ASSIGNMENT: Copy nothing but the lines from the line with "Given: Select the February CSI bar 4,93" to the end of the records, retyped exactly. Pictures stay out.

(Stored data)
----
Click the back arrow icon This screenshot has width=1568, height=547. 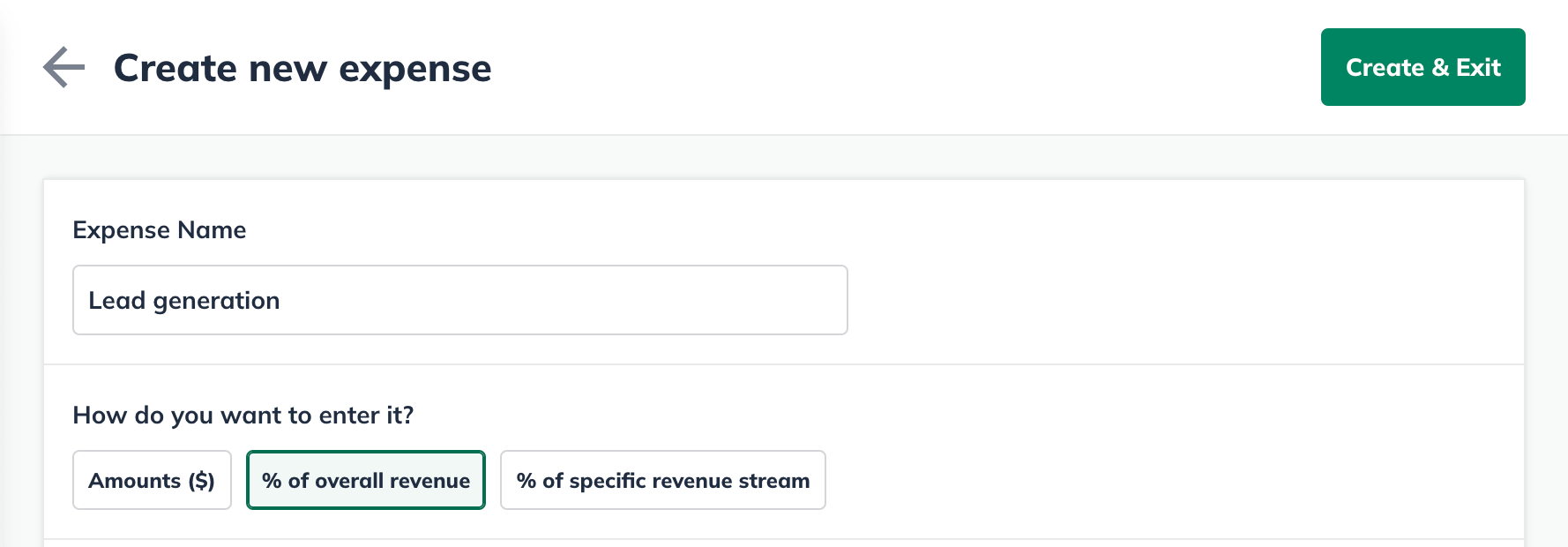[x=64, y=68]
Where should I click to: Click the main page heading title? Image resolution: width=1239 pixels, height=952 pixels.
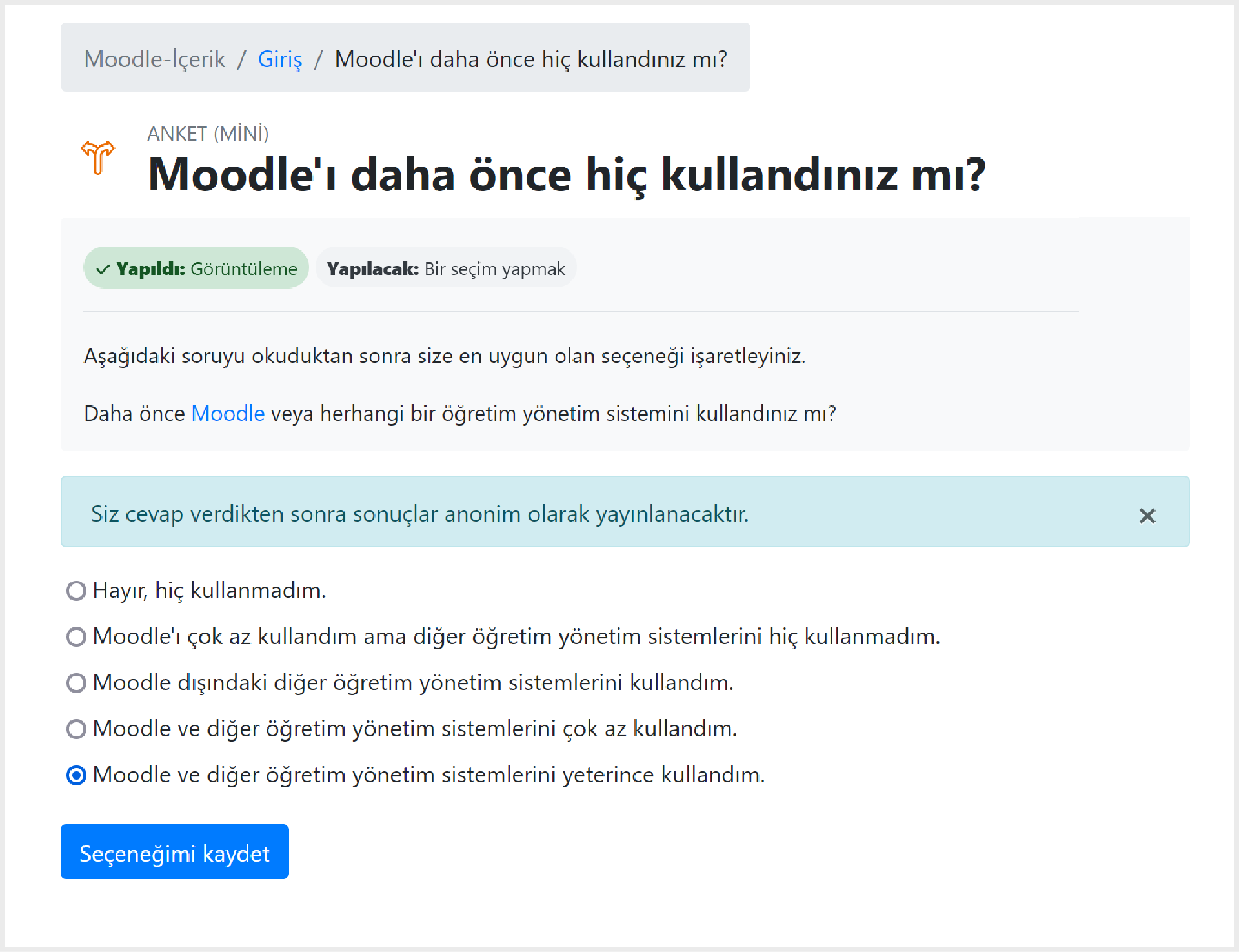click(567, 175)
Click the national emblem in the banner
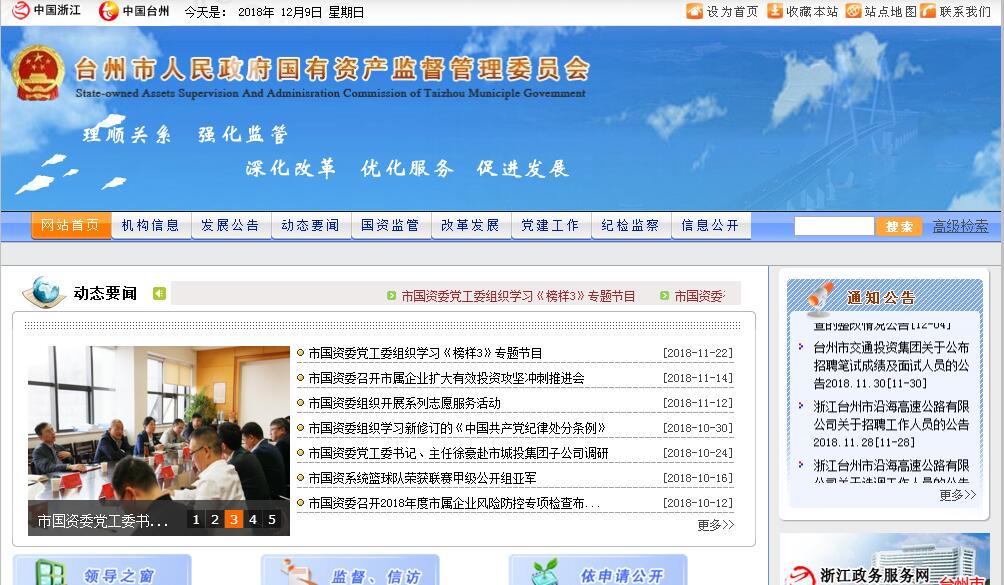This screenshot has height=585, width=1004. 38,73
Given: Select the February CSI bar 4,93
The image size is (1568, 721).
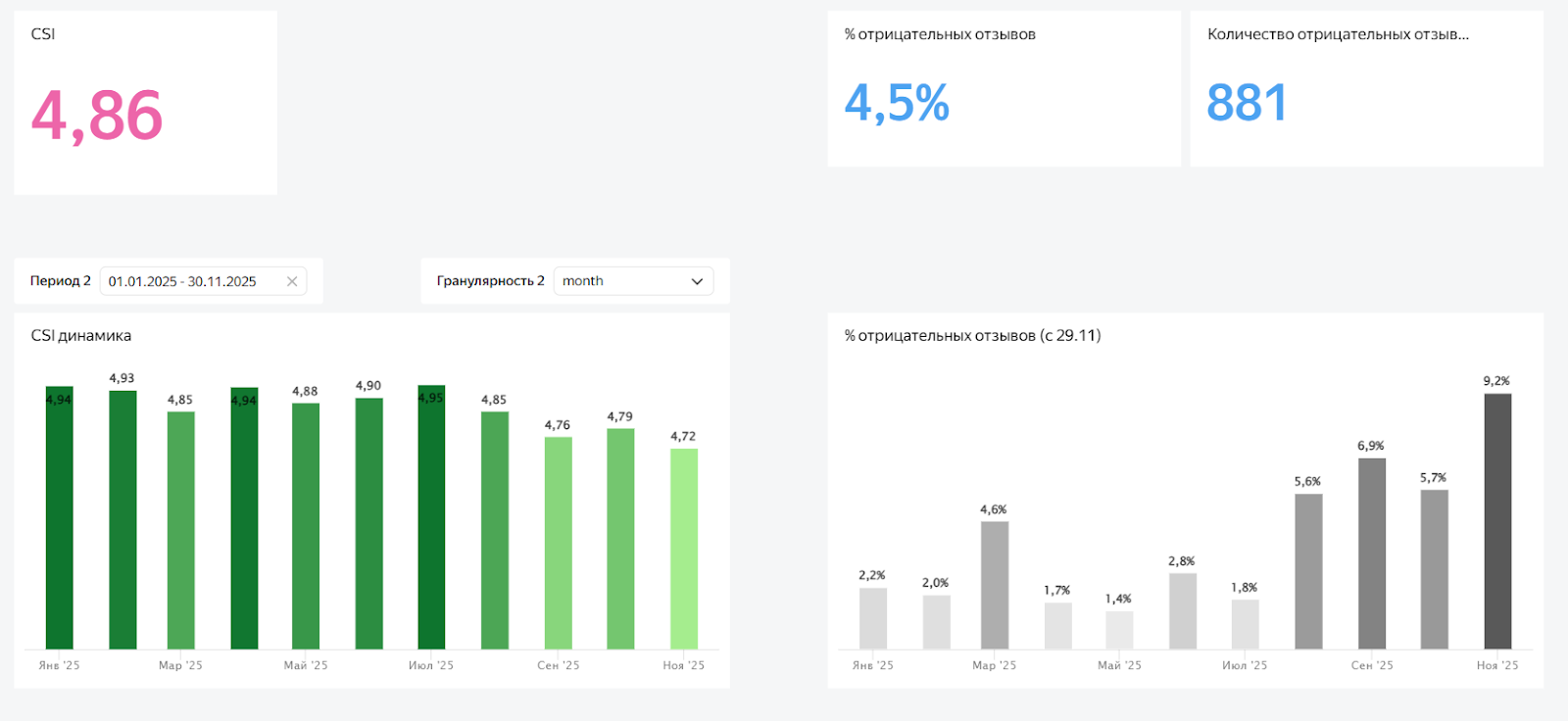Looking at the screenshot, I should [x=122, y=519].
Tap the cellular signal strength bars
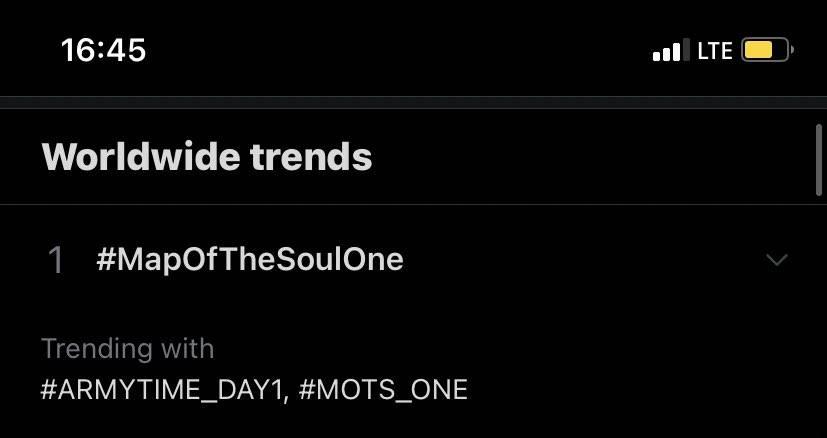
----
TASK OUTPUT:
Given: Select the February CSI bar 4,93
The image size is (1568, 721).
Looking at the screenshot, I should [x=122, y=519].
Tap the cellular signal strength bars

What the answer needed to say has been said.